# Petunjuk A:
Sajikan bagian daftar dari baris yang memuat "The image size is (900, 379)." sampai baris yang memuat "I will pos(340,371).", kedua baris itu termasuk, sebagai urutan bernomor tanpa baris kosong.

# Teks Bacaan:
- - -
Himmat: Tawajuh, Infak, dan Ikhtiar

Himmat: Tawajuh, Infak, dan Ikhtiar

Pertanyaan: Apa yang dimaksud dengan himmat (هِمَّتْ)? Apa makna dari sebuah istilah tasawuf yang dikenal dengan nama “himmat”, istilah yang digunakan masyarakat umum untuk menyebut usaha berinfak?

Jawaban: kata himmat, secara kamus bermakna memiliki maksud, berkeinginan, kemauan yang kuat, mengarah kepada satu titik, dan berkonsentrasi pada satu hal.  Sedangkan menurut para peniti jalan tasawuf,  himmat adalah meninggalkan segala ikatan materi-maknawi, bahkan kenikmatan duniawi, kelezatan maknawi, bahkan pesona surgawi, sedangkan selain kebutuhan primer semuanya dikembalikan kepada Allah dengan membawa perasaan dharuriyat. Pada satu arti, himmat adalah berangkatnya seseorang dengan seluruh keakuannya menuju Allah; setiap muncul kemungkinan awan kelalaian menyelimuti kalbunya, ia segera berlindung di dalam rahmat dan inayat ilahi; dan menutup diri dari segala sesuatu selain Allah.  Dari segi ini, himmat merupakan daya dan upaya untuk meraih perjumpaan dengan-Nya melalui mensucikan diri dengan tobat, inabah, dan aubah dari segala sikap dan pemikiran yang bertentangan dengan adab maiyyah.
- - -
# Daftar Tersedia:

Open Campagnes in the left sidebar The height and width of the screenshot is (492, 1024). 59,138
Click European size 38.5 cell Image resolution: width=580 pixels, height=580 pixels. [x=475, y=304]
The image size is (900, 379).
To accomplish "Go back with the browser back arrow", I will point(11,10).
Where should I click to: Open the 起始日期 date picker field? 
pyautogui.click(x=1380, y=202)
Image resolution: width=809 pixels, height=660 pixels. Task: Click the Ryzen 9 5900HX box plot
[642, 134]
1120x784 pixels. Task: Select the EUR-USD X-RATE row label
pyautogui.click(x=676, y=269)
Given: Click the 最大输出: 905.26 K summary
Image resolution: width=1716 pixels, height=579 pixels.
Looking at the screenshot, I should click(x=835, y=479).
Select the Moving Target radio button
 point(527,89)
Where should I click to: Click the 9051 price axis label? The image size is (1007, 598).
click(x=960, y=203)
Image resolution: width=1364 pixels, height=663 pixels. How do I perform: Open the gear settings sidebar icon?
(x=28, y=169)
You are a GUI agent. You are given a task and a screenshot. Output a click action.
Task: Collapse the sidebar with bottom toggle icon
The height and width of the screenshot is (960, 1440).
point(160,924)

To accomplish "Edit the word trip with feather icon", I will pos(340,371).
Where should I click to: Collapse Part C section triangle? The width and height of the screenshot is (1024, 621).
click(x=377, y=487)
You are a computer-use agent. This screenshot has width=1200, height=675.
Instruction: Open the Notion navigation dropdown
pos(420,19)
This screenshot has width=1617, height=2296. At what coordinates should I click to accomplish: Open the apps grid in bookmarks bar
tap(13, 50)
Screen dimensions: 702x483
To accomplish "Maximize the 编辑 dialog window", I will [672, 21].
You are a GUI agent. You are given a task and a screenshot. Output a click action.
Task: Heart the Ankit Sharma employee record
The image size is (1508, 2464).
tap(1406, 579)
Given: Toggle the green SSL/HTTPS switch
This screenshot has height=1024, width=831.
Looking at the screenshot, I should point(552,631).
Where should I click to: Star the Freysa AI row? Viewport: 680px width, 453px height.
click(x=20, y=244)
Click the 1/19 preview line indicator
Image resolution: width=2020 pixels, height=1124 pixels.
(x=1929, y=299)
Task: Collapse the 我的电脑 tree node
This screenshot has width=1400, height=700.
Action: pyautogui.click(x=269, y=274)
- - -
# Petunjuk B:
Menurut teks tentang himmat, melalui tiga hal apa seseorang mensucikan diri untuk meraih perjumpaan dengan-Nya?

# Jawaban A:
1. The image size is (900, 379).
2. To accomplish "Go back with the browser back arrow", I will point(11,10).
3. Where should I click to: Open the 起始日期 date picker field? 
4. pyautogui.click(x=1380, y=202)
5. Image resolution: width=809 pixels, height=660 pixels. Task: Click the Ryzen 9 5900HX box plot
6. [642, 134]
7. 1120x784 pixels. Task: Select the EUR-USD X-RATE row label
8. pyautogui.click(x=676, y=269)
9. Given: Click the 最大输出: 905.26 K summary
10. Image resolution: width=1716 pixels, height=579 pixels.
11. Looking at the screenshot, I should click(x=835, y=479).
12. Select the Moving Target radio button
13.  point(527,89)
14. Where should I click to: Click the 9051 price axis label? The image size is (1007, 598).
15. click(x=960, y=203)
16. Image resolution: width=1364 pixels, height=663 pixels. How do I perform: Open the gear settings sidebar icon?
17. (x=28, y=169)
18. You are a GUI agent. You are given a task and a screenshot. Output a click action.
19. Task: Collapse the sidebar with bottom toggle icon
20. The height and width of the screenshot is (960, 1440).
21. point(160,924)
22. To accomplish "Edit the word trip with feather icon", I will pos(340,371).

# Jawaban B:
Tobat, inabah, dan aubah.